Loss of independence – Many older folks such as myself must often change our residence, move into an assisted living facility, hire in-home help, move in with relatives or take such other extreme measures as are needed to keep us going through our old age. The independence we once enjoyed throughout most of our adult lives is now, or is about to be, lost forever.
OK, I’ve established plenty of ways for us old folks to be suffering. Big time! No argument there! Now let’s connect the dots and see if Zen can offer help and guidance on any of these!
On Loneliness –
Loneliness implies a desire, a desire for companionship, love, something we want to have, something we may have once had, but can no longer find. How can we follow the Eightfold Path to solve that one?
We must see clearly the truth of the matter, the suffering of loneliness lies only within ourselves, within our brains. The feeling of loneliness, the desire for companionship, the desire for loneliness to be swept away must all themselves be extinguished from our brains! A Zen practitioner might say, “Go outside and plant some roses!”
We should intend to live our lives, truthfully and faithfully, according to our deeply held principles and values while maintaining an external focus that takes our mind away from what may be bothering us on the inside.

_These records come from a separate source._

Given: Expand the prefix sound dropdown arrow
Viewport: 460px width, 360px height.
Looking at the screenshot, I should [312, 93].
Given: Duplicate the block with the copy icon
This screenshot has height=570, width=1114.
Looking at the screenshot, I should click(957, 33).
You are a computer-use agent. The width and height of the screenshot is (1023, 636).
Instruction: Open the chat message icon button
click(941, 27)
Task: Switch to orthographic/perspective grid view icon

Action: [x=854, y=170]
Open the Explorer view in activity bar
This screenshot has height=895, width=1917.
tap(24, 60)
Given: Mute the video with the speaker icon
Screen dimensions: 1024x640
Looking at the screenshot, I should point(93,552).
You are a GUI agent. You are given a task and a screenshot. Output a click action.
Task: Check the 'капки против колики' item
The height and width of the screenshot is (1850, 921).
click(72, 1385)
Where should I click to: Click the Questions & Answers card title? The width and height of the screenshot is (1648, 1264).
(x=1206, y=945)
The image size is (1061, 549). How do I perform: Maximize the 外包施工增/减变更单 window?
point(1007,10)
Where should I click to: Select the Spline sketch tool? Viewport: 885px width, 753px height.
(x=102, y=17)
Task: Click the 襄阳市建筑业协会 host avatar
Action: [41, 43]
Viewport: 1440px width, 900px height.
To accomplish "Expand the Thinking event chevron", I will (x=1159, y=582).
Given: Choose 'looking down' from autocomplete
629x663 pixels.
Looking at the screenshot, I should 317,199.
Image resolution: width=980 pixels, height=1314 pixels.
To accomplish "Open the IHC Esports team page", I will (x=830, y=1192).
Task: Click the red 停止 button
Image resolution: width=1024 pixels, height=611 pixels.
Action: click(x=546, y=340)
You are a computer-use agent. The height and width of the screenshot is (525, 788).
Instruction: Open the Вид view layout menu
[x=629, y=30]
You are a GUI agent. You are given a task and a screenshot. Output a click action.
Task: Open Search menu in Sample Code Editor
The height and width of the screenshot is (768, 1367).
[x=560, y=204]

Our ‘self talk’ and interactive speech with others should be directed to positive, constructive things. Things that make ourselves happy and that make the world happy, even if its just a teeny bit.
Get out and do ****. If you can’t get out, do it on the web like I’m doing.
If you are up to it, do some volunteer work or engage in some activity that is positive and beneficial to the external world.
For anything to happen, you must actually try. You must actually work at this ****. Like I’m doing here.
I have a lot of stuff I could be unhappy about or desirous of, but my focus at this moment is fully devoted to the task at hand, which is writing this article as best I can and sharing these Zen principles in a useful way. Moreover, I will certainly fail this exam if I don’t maintain 100% focused on getting this thing complete in the time allowed.
During this entire time I have been mindful of what I am trying to do here, mindful of the positive impact I may be having on others by choosing my words and ideas carefully so that you, my readers, may be able to see how the principles of Zen might be useful to you in everyday life.
OK, my 90 minutes are about up. I’ve only covered one of the five kinds of suffering by old people like myself. With a little more time, I’m sure I could tie together Zen principles with the other four items listed. Or a hundred other ones. It doesn’t matter. Zen is that powerful!